Okay, so a pretty robust group of uncool teams right there. But lots has changed since then – it’s a new era in Milwaukee and Cleveland, and Detroit is at least moving in the right direction by making sure the team president, coach and general manager are all on the same page (since now those three positions are held by one person in total).

So, who tops the list now? The countdown from five to one begins now, as it stands today. As always, these rankings are totally subject to change once the games start being played and we get to see what actually goes on ON the court. But for now, this is where we stand.

5. Detroit Pistons – Okay, they moved down a few spots in a good way here by adding Stan Van Gundy to run the show. They still have a crowded front court that decreases the potential success and fun of their team, though, and they just overpaid for a few guys including Jodie Meeks, making basketball nerds everywhere cringe. People are worried about the Pistons, man.

Stan Van hasn’t made the Pistons cool quite yet.

4. Philadelphia 76ers - The only reason they didn’t make the top five for last year is that they played super fast and loose under Brett Brown, which was amusing and led to some strange victories in an otherwise tank-tastic season. This year it gets less amusing, when they sit out two first round picks this time around (Embiid and Saric) and will presumably trot out a mostly D-League worthy roster for the second year in a row. Nerlens Noel returning helps, and Joel Embiid’s Twitter account helps a lot – but this team is not gonna be cool for at least another season or two. Ugh.

3. Houston Rockets – This one has been a bit overblown by Morey haters, but damn – not many people are feeling the Rockets right now. I know a lot of it has to do with them striking out a perfectly reasonable gamble for Chris Bosh, but I’ve heard rumors that solid league intel knew there was “no chance he would move back to Texas” for reasons concerning the mother of his child who lives there. Seriously! That was a thing, and I had heard about it for a while before he announced he was returning to Miami. Also, as Zach Lowe and Bill Simmons have both pointed out, there are some rumblings around the league that maybe Dwight Howard and James Harden aren’t exactly the type of superstars other guys want to play with, for reasons of style of play and personality. Okay then. Sorry Houston, losing Chandler Parsons compounds with all that to make you one of the most uncool teams heading into this season.

Anytime you lose a dude who signs his multi-million dollar contracts IN A NIGHTCLUB, you lose a lot of cool points.
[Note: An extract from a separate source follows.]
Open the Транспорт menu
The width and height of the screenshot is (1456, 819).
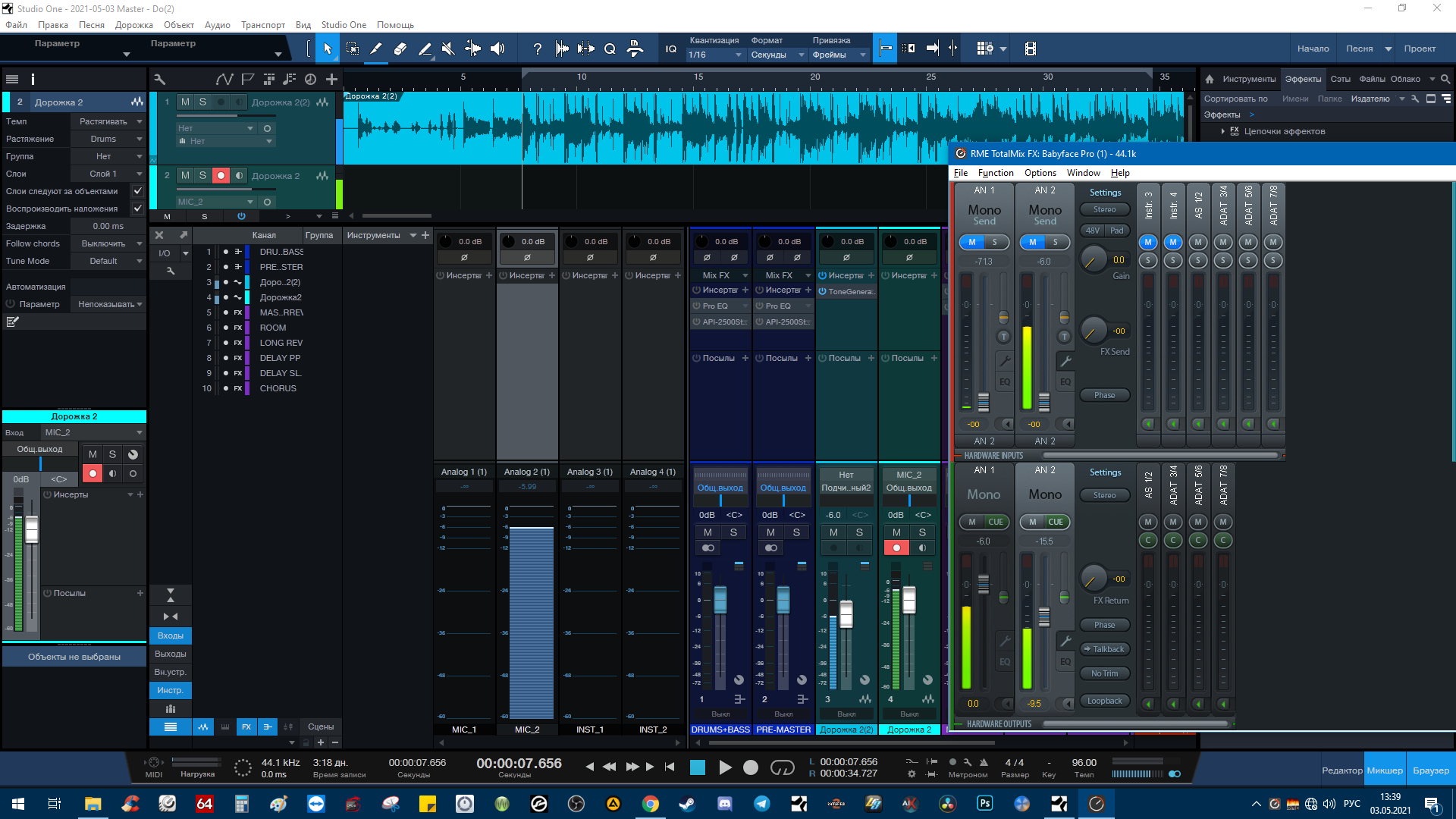click(262, 25)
2. Brooklyn Nets – You wanna know how Brooklyn avoided this list last season? Jason Kidd going tie-less and installing a crazy “long ball” lineup that featured Shaun Livingston at the 1 or 2 and Paul Pierce at the 4. You know who doesn’t play in Brooklyn anymore? Shaun Livingston and Paul Pierce. Sure, KG is still around to bark at people and just be generally awesome, but otherwise you’re back to where you were before all those “monster moves” they made last offseason to set them up for a title run. Look how that worked out, and now we’re here – a year older and quite possibly no wiser at all.
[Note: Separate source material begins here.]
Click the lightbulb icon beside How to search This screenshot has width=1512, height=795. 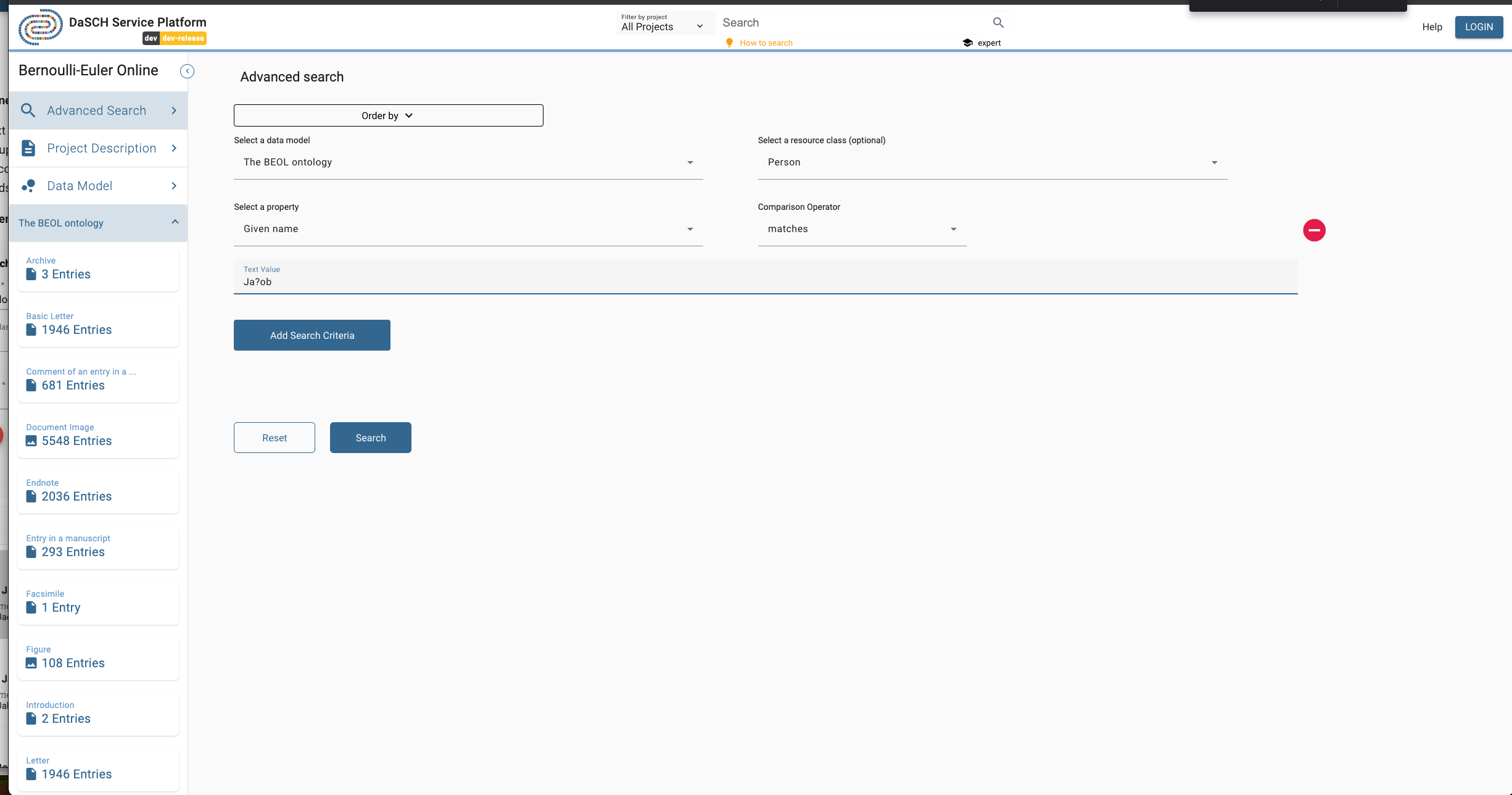[729, 43]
1. Los Angeles Lakers – OH how the mighty have fallen. They struck out on Melo/LeBron/everyone else important, and were left to retool by signing Wesley Johnson and Nick “Swaggy P” Young. I’m sorry, but I’m going to enjoy this – the ONLY two cool things about the Lakers for next season are Kobe Bryant and Swaggy P. Last year’s team was awful, but they avoided this list by playing fast and just generally having fun out there, thanks in large part to Mike D’antoni’s system and Swaggy P’s famous, well, swag. This year, the fun stops the second Kobe steps back on the court. Look, I LOVE watching Kobe play, but he’s not exactly known for patience. Coming off two major surgeries, I’m worried that Bryant won’t be the same player. That would make this team just brutal to watch. Sure, Julius Randle could be something special, but I’m not optimistic about his immediate impact on this kind of roster. Signing Carlos Boozer clinched the top spot on the Uncool rankings for this year’s Lakers, at least heading into the season.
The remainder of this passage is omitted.